Data supplied:
────────────────────

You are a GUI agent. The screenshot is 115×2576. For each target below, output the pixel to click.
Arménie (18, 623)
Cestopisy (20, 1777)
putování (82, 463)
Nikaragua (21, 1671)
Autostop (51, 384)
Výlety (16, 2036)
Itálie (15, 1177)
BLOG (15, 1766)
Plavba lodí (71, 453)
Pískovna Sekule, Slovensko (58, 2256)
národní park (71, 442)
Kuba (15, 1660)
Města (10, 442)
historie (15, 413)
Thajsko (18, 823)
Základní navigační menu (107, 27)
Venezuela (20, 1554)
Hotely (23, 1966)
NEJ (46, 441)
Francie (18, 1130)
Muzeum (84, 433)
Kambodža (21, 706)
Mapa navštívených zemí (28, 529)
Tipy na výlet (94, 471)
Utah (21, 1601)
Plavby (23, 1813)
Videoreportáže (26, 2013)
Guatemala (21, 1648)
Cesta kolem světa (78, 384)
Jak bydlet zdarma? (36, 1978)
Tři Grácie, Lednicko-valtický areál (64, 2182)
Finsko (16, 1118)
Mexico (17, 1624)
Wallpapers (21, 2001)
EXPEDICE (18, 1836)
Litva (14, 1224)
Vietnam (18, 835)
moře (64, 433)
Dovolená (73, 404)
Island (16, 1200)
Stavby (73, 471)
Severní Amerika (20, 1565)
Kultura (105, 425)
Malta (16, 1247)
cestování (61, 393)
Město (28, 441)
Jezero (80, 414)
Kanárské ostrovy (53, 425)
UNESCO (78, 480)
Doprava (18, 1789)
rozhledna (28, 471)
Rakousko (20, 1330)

────────────────────

Task statement: The material shown above is to be retyped in full, without alteration.

Output:
You are a GUI agent. The screenshot is 115×2576. For each target below, output the pixel to click.
Arménie (18, 623)
Cestopisy (20, 1777)
putování (82, 463)
Nikaragua (21, 1671)
Autostop (51, 384)
Výlety (16, 2036)
Itálie (15, 1177)
BLOG (15, 1766)
Plavba lodí (71, 453)
Pískovna Sekule, Slovensko (58, 2256)
národní park (71, 442)
Kuba (15, 1660)
Města (10, 442)
historie (15, 413)
Thajsko (18, 823)
Základní navigační menu (107, 27)
Venezuela (20, 1554)
Hotely (23, 1966)
NEJ (46, 441)
Francie (18, 1130)
Muzeum (84, 433)
Kambodža (21, 706)
Mapa navštívených zemí (28, 529)
Tipy na výlet (94, 471)
Utah (21, 1601)
Plavby (23, 1813)
Videoreportáže (26, 2013)
Guatemala (21, 1648)
Cesta kolem světa (78, 384)
Jak bydlet zdarma? (36, 1978)
Tři Grácie, Lednicko-valtický areál (64, 2182)
Finsko (16, 1118)
Mexico (17, 1624)
Wallpapers (21, 2001)
EXPEDICE (18, 1836)
Litva (14, 1224)
Vietnam (18, 835)
moře (64, 433)
Dovolená (73, 404)
Island (16, 1200)
Stavby (73, 471)
Severní Amerika (20, 1565)
Kultura (105, 425)
Malta (16, 1247)
cestování (61, 393)
Město (28, 441)
Jezero (80, 414)
Kanárské ostrovy (53, 425)
UNESCO (78, 480)
Doprava (18, 1789)
rozhledna (28, 471)
Rakousko (20, 1330)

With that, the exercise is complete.